Formally, A Problem Setter having id ‘i’ works in ‘Ki’ non-overlapping intervals of the form [T1, T2], [T3, T4] ... [T(2ki-2), T(2ki-1)], where Ti is in between [0, 10^8] and Ti <= T(i+1). A day in Coding ninjas start from time 0 and end at time 10^8 (both inclusive).
You are given ‘N’ sorted lists of non-overlapping intervals, where the ith list gives a schedule (list of intervals in which the problem setter works) of a Problem Setter having id ‘i’. Your task is to find a sorted list of non-overlapping intervals in which all problem setters are free. If there are multiple possible such lists, output the list which is minimum in length.
Note :
1. In sorted order interval [T1, T2] comes before [T3, T4] if either T1 < T3, or (T1 == T3 and T2 < T4).
2. An interval [T1, T2] represents, time T1, T1+1, T1+2, ... T2, i.e all integers between T1, T2 both T1 and T2 inclusive.
3. For simplicity, we represent the list of intervals in a 1D array where every two numbers show an interval, i.e list [1, 3, 5, 7, 9, 11] represent intervals [1, 3], [5, 7] and [9, 11]
4. It is guaranteed that there will be at least one interval where all problem setters are free.
Example :
Let suppose there are 3 problem setters, their working intervals are represented by the following list of lists, ‘Schedules’: [[1, 2, 5, 6], [1,2], [5, 10]], where the ith interval of a setter is represented by 2*i and (2*i+1)th integer in their respective list, I.e. Problem Setter with an id 0, works in the intervals [1, 2], [5, 6]. Problem Setter with an id 1, work in the interval [1,2]. Problem Setter with id 2, works in the interval [5, 10],
In this example, the time intervals where setter 0 is free are [0, 0], [3, 4], [7, 10^8]
And the time intervals where setter 1 is free are [0, 0], [3, 10^8].

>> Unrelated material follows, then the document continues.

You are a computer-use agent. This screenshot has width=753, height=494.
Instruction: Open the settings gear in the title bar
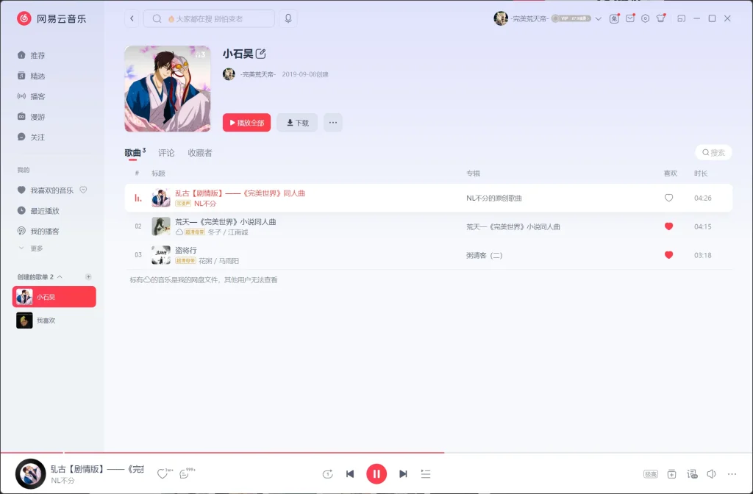(x=645, y=18)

And the time intervals where setter 2 is free are [0, 4], [11, 10^8].
We can clearly observe that time intervals, where all 3 setters are free are, [0, 0], [3, 4], and [11, 10^8].
Thus we should output a list [0, 0, 3, 4, 11, 10^8] that represents these lists in 1D array form as described in notes. It can be shown easily, that this is the minimum possible length list of intervals representing common free time.
Input Format :
The first line of input contains an integer ‘T’ denoting the number of test cases, then ‘T’ test cases follow.

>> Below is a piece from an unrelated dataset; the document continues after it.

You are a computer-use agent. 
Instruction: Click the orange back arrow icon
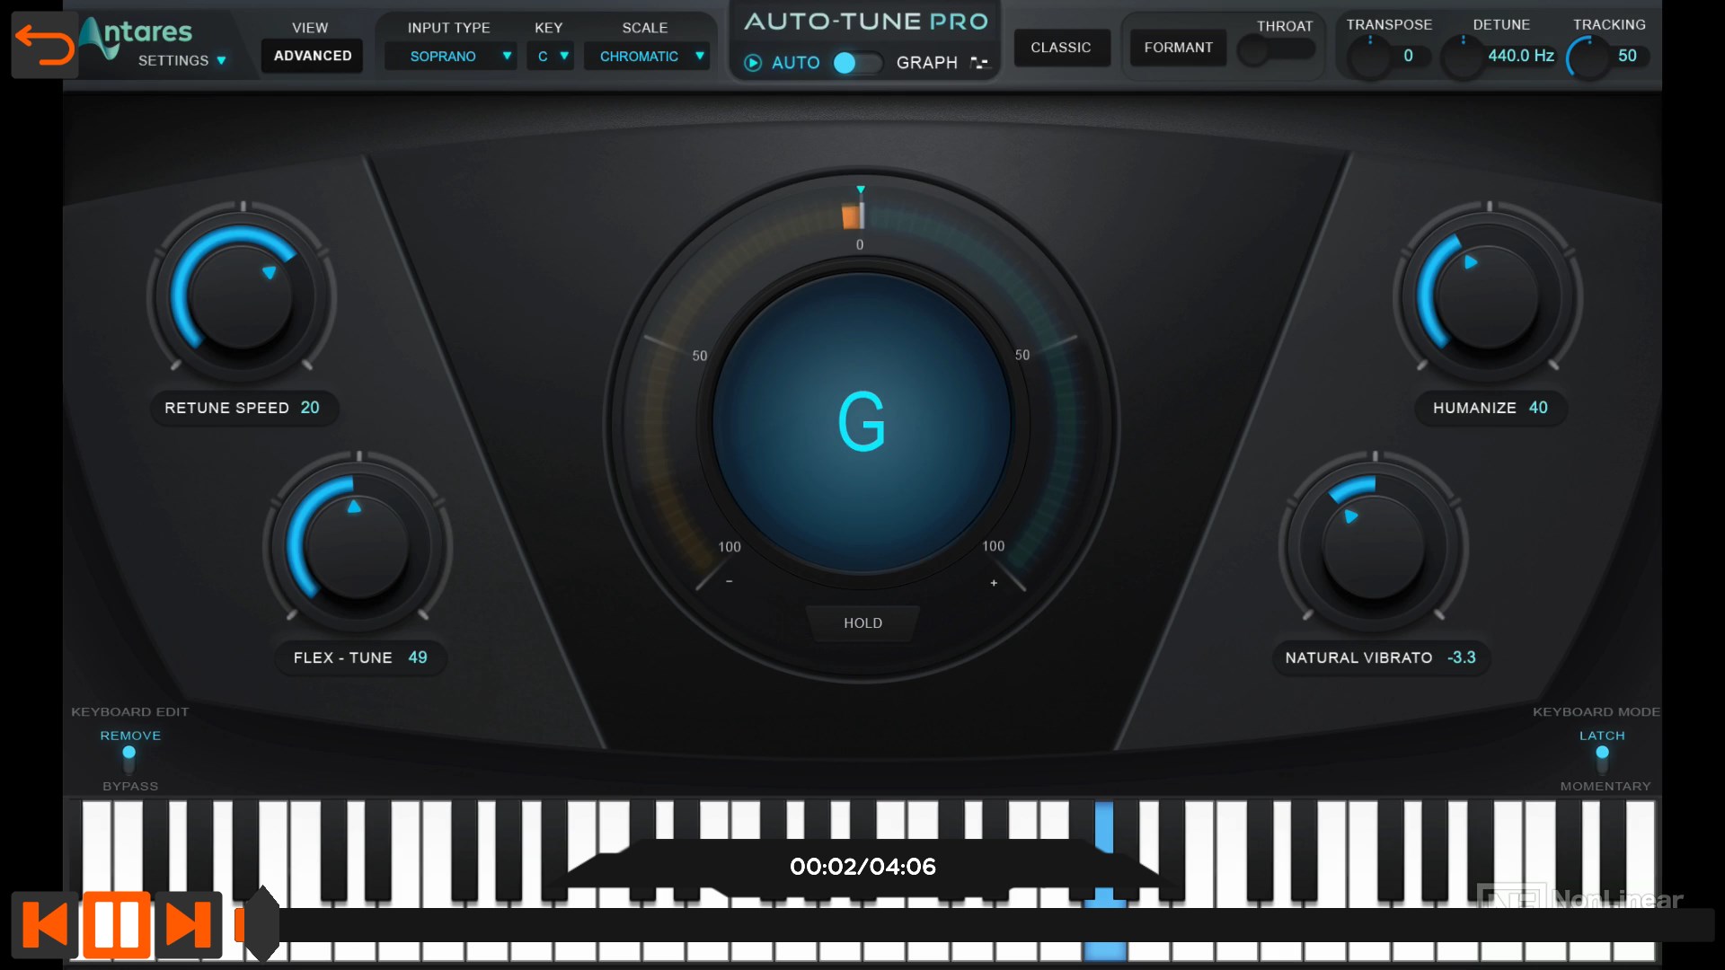44,45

The first line of each test case consists of a single integer ‘N’ representing the number of problem setters.
Then 2*‘N’ line follows, which gives the ‘schedule’ of each of the problem setters. The 2*i+1th line consist of single even integer ‘Ki’ representing the number of intervals of ith problem setter and (2*i+2)th line consist of 2*Ki space-separated integers representing the list of intervals in a 1-D array.
Output Format :
For each test case, in a separate line print the smallest and sorted list of non-overlapping intervals that give the common free time of ‘N’ problem setters. I.e if there are ‘K’ such intervals, then you need to print 2*K space-separated integers representing this list in a 1-D array.
Note :
You do not need to print anything, it has already been taken care of. Just implement the given function.
Constraints :
1 <= T <= 10
1 <= N <= 1000
1 <= K <= 1000
Time limit: 1 sec
We will iterate from 0 to 10^8, and for each of the time points, we will iterate in the schedule of each of the ‘N’ problem setters and check whether they are free at that time or not. We will insert all these time-intervals in a list and group the consecutive time in a single interval.
Algorithm
- Create an empty list of integers ‘freeTime’.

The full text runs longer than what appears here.